US News

Slain Ambassador Christopher Stevens remembered for bravery, friendship

He was America’s version of James Bond — a bold, fearless figure known in Libya as a “legend.”

A lifelong diplomat, Christopher Stevens was the natural choice to act as US liaison when rebels rose up against Moammar Khadafy in 2011.

He couldn’t just fly into the country — so he hitched a ride on a Greek cargo ship and sailed into Benghazi just as the fighting erupted.

“He arrived . . . in the port of Benghazi and began building our relationships with Libya’s revolutionaries,” Secretary of State Hilary Rodham Clinton said yesterday.

His team initially set up in a hotel — until a car bomb blew up in the parking lot and drove them out. So Stevens and his team scrambled to set up a makeshift office — and got to work.

“He risked his life to stop a tyrant, then gave his life trying to help build a better Libya,” Clinton said.

The outgoing Stevens, able to relate to both high-ranking officials and the ragtag rebels, sent cables back to the US detailing Khadafy’s monstrous actions.

“It’s especially tragic because Chris Stevens died in Benghazi . . . a city he fought to save,” President Obama said.

Stevens, who was single, is the first US ambassador to die in the line of duty since Adolph Dubs died in Afghanistan in 1979.

President Obama swore him in as ambassador to Libya in May — capping a distinguished, two-decade career in the Foreign Service.

An avid athlete, Stevens took time to play tennis and went running in the rural neighborhoods of vineyards and goat farms.

On July 4, he hosted an embassy party featuring a “Libyan band that specializes in 1980s soft rock.”

And on a recent trip to Libya, Sen. John McCain teased Stevens about his prowess with a coffee machine, tweeting a picture of the ambassador making a cup of joe and noting: “One of America’s favorite diplomats also makes the best cappuccinos in Tripoli.”

A few months ago, Stevens sent an e-mail to pals, talking about how Tripoli had changed since the Khadafy years.

“The whole atmosphere has changed for the better,” he wrote. “People smile more and are much more open with foreigners. Americans, French and British are enjoying unusual popularity. Let’s hope it lasts!”

It was that winning personality that earned him the trust of revolutionaries.

But friends said he was deadly serious about his mission — even though he carried it out with his trademark easygoing nature.

He was born in California, the son of retired lawyer dad Jan Stevens and symphony orchestra cellist Mary Commanday.

He graduated from Berkeley and got a law degree from Hastings College in San Francisco. He quickly abandoned a job as a lawyer, joined the Peace Corps and went off to Morocco to teach English.

He then joined the State Department, landing posts in Saudi Arabia, Egypt, Syria and Israel.

A member of Stevens’ Foreign Service training class said he was the “quintessential diplomat,’’ who was “unflappable, but not nerdy.”
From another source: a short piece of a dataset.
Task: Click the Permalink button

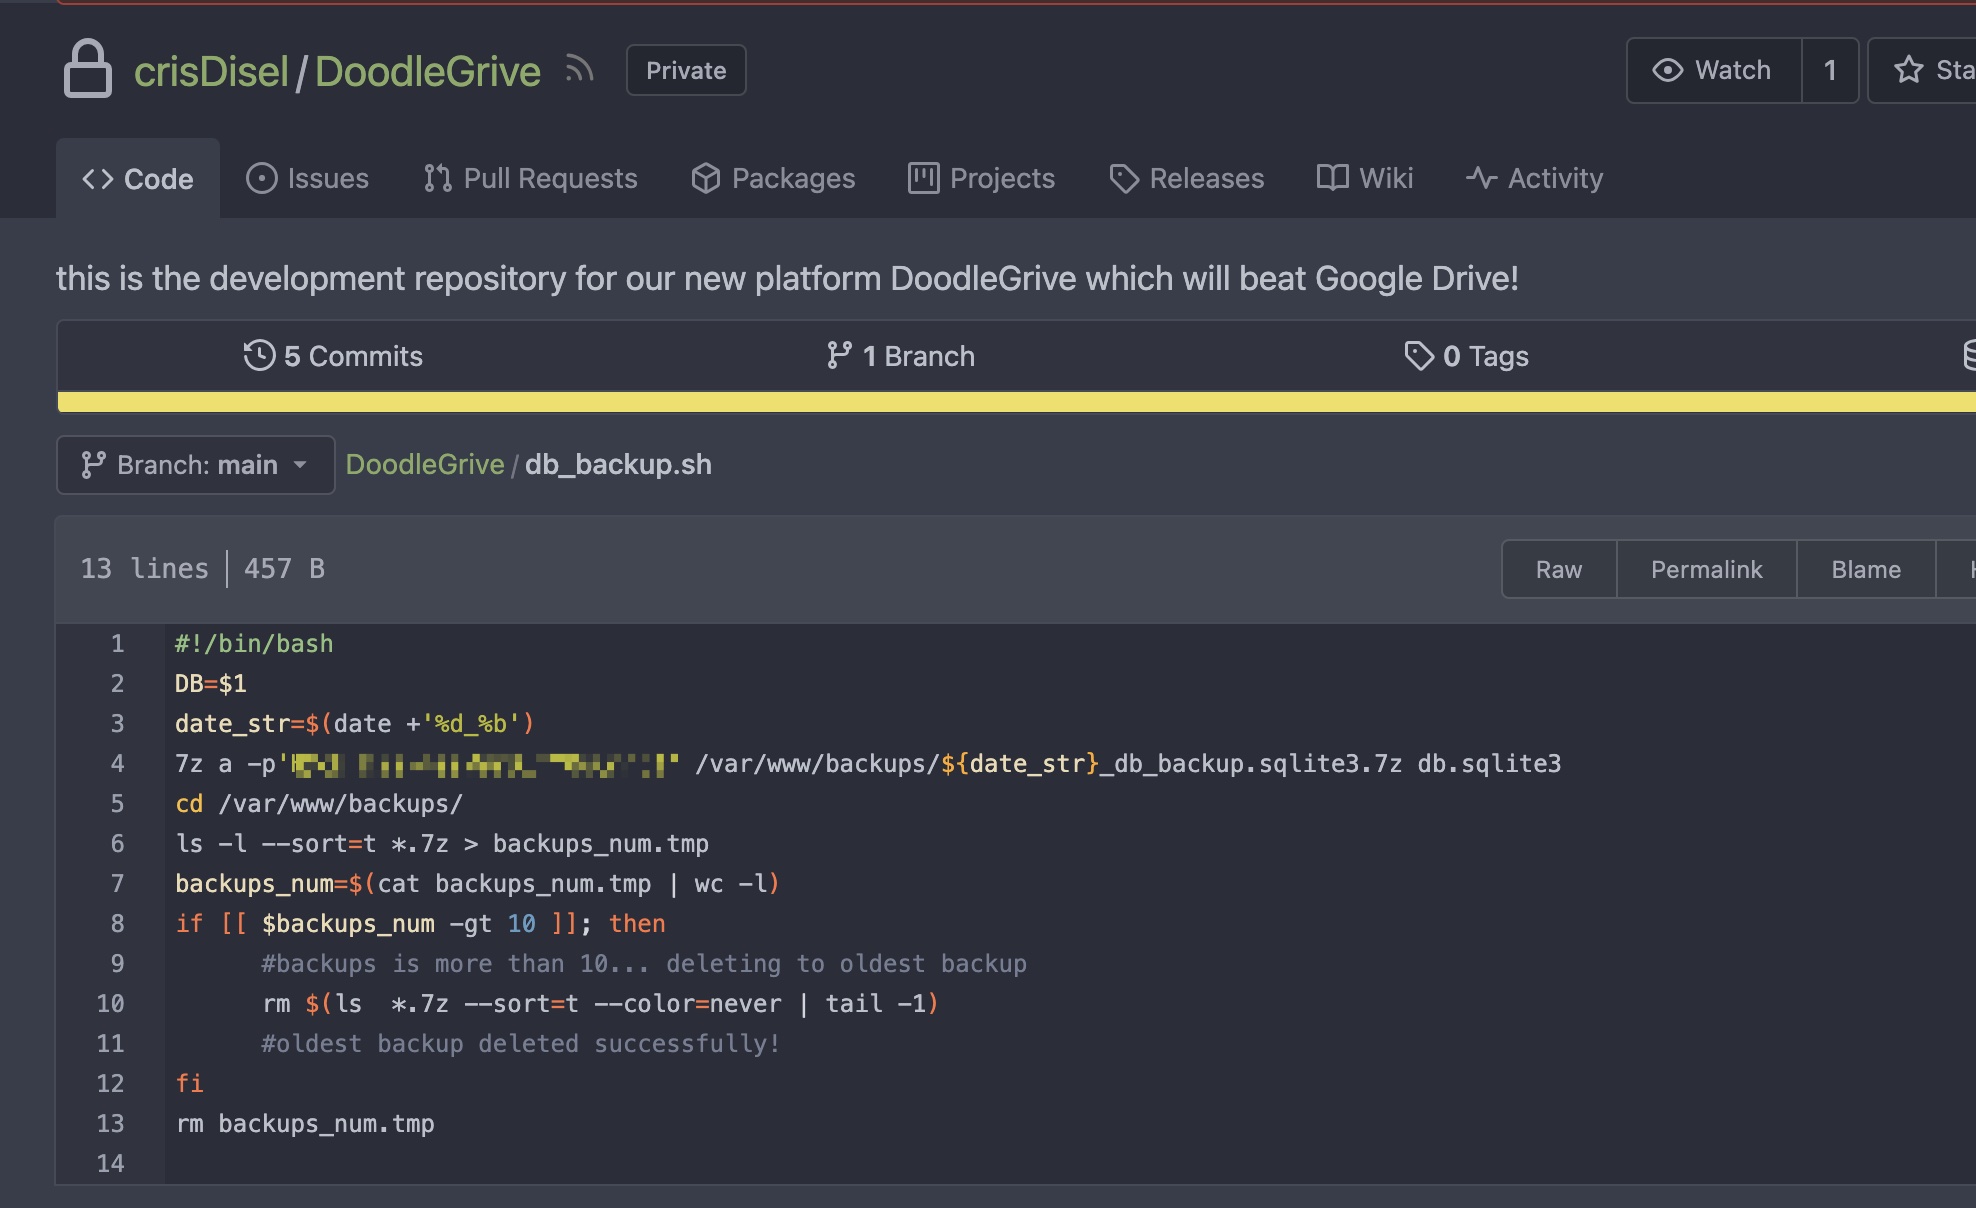Action: pos(1706,569)
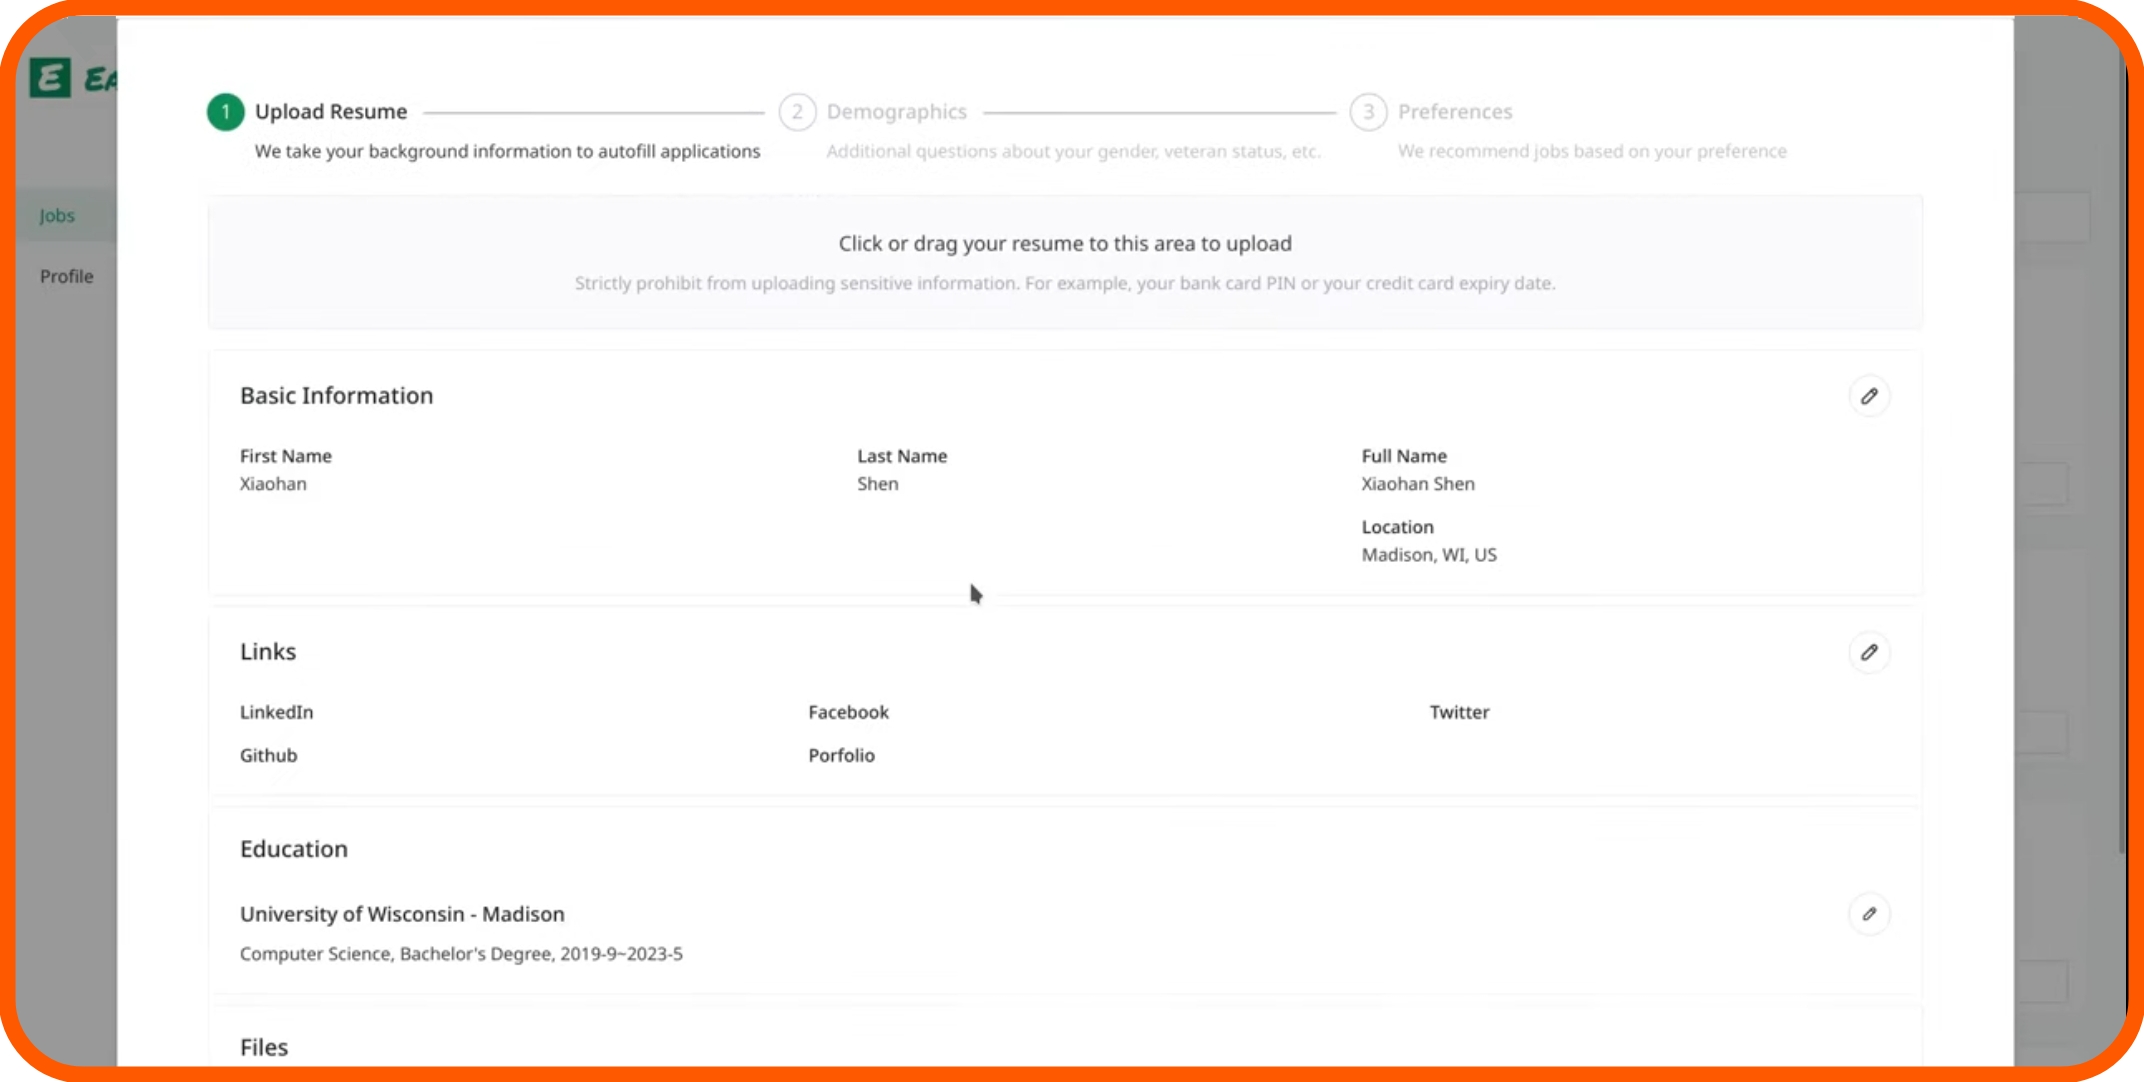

“I heard about his death when I was on the road, and I just pulled over and cried,” another friend, Daniel Seidemann, an Israeli lawyer, told The Guardian of London.

“We called him ‘the senator.’ He was capable of expressing empathy with Israelis and Palestinians simultaneously in the same room without being one bit maudlin or romantic about it. This was real nobility.”

Despite his exciting, high-powered career, Stevens remained close with his boyhood friends.

Paul Feist, who met Stevens in the 1970s as a California high school freshman, recalled his slain friend in a Facebook post: “25 years ago next week, John Christopher Stevens was the best man at my wedding. Today I awoke to the horrible news that Ambassador Stevens had been killed at the U.S. consulate in eastern Libya.”

“We are grief struck,” wrote Feist. “Thank you, Chris, for being a friend and for serving your country and the international community so well and so selflessly.”

Stevens would take ski trips with friends or show up at their homes for a home-cooked meal.

“He was such an unpretentious guy,” Feist told the Sacramento Bee.

“He’d want to know about your son and how he was doing in school. He was a remarkable man.”

In Libya, friends echoed the sentiment.

“Everybody in Benghazi and Tripoli are appalled,” tweeted Omar Amer Al Barghathi, founder of the Libyan Youth Movement.

Several Libyans last night rallied to protest Stevens death.

They held up signs that read, “Chris Stevens was a friend to all Libyans,” and, “Sorry, People of America.”